26 Gennaio 2022, 10:27am

Pubblicato da Miki Pappacoda

NEWS ITALIA E DAL MONDO Covid, il pressing delle Regioni: «Stop colori e quarantena solo per chi ha sintomi»

INSERITO DA ANGELA CECERE Stop ai colori per fasce di rischio (ad eccezione della zona rossa) e più libertà per chi ha completato il ciclo vaccinale. Sono le richieste delle Regioni al Governo, insieme a regole più semplici e meno rigide anche per la scuola.Con l'ondata di Omicron che ha fatto saltare il tracciamento, le Regioni chiedono di poter escludere dalle quarantene e dai tamponi chi ha completato il ciclo vaccinale e non ha sintomi. Oltre a conteggiare tra i positivi solo coloro che sono effettivamente ricoverati per Covid e non entrano in ospedale per altre ragioni. Richieste analoghe anche per la scuola: mai più didattica a distanza né obbligo di quarantena e test per bambini e ragazzi vaccinati e senza sintomi, periodi di isolamento più brevi per gli studenti e le loro famiglie, più casi necessari a far scattare la chiusura degli asili.I vari temi verranno affrontati nella Conferenza Stato-Regioni del 2 febbraio, ma sono già al vaglio del Governo.

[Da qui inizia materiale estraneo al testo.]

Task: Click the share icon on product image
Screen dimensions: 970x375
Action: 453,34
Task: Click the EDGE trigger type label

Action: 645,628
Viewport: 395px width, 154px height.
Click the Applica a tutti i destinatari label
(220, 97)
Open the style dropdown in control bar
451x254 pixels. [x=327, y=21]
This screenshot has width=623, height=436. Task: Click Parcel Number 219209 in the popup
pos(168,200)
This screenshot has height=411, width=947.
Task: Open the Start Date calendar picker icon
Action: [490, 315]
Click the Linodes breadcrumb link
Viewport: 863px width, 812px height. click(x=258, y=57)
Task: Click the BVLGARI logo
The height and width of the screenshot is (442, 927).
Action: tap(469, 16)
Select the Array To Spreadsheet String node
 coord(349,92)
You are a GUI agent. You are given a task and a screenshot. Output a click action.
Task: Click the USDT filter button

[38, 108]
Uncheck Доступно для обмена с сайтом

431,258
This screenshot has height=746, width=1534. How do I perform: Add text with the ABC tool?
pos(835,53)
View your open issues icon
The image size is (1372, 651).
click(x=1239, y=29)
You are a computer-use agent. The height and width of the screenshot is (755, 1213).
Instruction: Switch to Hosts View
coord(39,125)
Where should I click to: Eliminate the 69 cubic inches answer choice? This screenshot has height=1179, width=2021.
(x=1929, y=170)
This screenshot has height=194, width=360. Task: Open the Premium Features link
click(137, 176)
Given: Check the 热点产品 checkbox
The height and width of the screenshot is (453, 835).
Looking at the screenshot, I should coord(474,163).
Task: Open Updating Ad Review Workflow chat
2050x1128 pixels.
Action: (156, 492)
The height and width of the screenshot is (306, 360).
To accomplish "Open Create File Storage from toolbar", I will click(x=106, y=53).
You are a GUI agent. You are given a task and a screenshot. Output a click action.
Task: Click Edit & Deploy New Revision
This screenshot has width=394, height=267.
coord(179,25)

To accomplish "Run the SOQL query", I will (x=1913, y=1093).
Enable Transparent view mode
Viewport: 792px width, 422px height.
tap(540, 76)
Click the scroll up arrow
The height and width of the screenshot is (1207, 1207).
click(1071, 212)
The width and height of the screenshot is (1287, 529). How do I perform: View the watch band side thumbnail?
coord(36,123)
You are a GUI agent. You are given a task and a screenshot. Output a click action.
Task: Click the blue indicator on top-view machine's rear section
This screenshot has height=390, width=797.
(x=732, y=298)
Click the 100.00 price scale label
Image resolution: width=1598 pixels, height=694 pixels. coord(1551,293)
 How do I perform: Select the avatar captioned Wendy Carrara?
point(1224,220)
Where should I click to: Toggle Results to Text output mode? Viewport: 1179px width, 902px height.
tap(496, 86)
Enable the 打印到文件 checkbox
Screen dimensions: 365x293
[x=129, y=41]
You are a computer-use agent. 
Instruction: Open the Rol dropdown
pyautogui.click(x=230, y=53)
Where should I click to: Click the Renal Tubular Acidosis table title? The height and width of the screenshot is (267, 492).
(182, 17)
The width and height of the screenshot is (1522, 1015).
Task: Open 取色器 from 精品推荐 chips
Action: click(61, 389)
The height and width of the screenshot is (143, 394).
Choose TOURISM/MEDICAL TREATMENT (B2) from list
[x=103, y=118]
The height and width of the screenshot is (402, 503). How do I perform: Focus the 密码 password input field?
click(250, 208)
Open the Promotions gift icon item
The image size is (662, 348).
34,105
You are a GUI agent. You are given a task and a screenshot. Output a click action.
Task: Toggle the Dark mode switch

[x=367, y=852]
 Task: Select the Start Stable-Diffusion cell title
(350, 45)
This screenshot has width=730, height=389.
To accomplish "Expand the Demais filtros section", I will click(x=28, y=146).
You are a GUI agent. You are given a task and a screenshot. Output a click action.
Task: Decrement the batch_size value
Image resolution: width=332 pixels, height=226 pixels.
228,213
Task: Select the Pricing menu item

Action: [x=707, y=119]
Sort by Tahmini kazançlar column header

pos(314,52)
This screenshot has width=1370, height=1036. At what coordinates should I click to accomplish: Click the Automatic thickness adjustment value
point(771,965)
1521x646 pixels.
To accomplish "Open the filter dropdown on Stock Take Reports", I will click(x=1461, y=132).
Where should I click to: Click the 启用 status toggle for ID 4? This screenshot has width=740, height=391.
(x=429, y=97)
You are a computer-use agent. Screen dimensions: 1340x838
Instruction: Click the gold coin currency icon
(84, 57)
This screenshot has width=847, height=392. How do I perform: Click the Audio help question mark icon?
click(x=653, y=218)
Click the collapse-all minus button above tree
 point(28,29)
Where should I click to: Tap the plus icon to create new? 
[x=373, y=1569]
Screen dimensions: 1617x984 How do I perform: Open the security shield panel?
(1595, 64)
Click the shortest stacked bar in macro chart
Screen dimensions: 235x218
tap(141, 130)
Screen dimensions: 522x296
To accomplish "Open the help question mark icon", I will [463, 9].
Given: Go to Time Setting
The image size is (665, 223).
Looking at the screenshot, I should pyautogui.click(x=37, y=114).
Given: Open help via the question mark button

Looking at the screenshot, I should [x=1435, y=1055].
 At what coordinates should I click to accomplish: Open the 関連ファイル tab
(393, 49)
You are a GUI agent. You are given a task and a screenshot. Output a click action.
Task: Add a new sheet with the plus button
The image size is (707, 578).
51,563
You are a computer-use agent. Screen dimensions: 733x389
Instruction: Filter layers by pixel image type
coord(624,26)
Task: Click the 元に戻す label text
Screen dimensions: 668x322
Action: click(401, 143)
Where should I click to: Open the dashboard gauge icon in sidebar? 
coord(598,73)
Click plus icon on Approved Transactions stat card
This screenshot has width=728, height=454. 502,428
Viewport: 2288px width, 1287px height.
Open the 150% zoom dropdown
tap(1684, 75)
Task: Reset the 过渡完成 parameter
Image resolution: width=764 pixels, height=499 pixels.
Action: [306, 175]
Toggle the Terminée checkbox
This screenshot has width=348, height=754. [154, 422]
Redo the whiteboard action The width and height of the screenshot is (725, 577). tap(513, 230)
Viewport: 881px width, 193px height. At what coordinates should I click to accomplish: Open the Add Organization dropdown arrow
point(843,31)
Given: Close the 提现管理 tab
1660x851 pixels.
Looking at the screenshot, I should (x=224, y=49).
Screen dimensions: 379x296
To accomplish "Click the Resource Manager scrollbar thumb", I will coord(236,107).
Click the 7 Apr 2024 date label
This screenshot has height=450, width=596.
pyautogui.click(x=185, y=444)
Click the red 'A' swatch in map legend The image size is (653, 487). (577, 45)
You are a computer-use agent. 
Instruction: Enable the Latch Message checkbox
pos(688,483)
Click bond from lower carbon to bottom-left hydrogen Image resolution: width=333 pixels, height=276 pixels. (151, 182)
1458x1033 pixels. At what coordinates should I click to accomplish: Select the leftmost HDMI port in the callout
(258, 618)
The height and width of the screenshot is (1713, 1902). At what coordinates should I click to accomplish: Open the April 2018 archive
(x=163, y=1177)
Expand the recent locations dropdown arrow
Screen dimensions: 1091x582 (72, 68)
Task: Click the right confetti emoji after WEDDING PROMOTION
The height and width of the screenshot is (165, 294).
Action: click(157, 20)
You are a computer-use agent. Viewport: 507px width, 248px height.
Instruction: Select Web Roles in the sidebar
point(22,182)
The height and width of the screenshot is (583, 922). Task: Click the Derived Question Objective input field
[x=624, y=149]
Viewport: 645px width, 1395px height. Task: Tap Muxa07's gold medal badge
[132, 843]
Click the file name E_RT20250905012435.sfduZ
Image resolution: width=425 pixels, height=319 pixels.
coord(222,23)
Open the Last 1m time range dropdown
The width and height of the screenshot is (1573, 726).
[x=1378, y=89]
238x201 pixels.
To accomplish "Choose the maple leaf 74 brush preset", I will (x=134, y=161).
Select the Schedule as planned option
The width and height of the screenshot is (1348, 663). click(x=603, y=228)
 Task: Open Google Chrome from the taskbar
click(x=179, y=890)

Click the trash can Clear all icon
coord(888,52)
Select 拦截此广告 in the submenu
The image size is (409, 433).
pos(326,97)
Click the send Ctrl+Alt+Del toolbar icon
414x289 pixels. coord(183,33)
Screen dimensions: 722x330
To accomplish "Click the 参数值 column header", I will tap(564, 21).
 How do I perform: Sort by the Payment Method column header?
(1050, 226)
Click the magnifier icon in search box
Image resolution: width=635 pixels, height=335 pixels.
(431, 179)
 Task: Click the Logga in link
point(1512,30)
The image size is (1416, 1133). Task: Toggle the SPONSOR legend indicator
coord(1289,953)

Un allentamento possibile con il consolidamento del plateau: ieri i nuovi casi sono stati 186.740, il tasso di positività che scende dal 15% al 13,36%. Continuano però ad aumentare i ricoveri (+162 in 24 ore) e le terapie intensive (+9), così come i decessi (468, anche se 168 sono avvenuti nei giorni scorsi e comunicati solo ieri da alcune Regioni).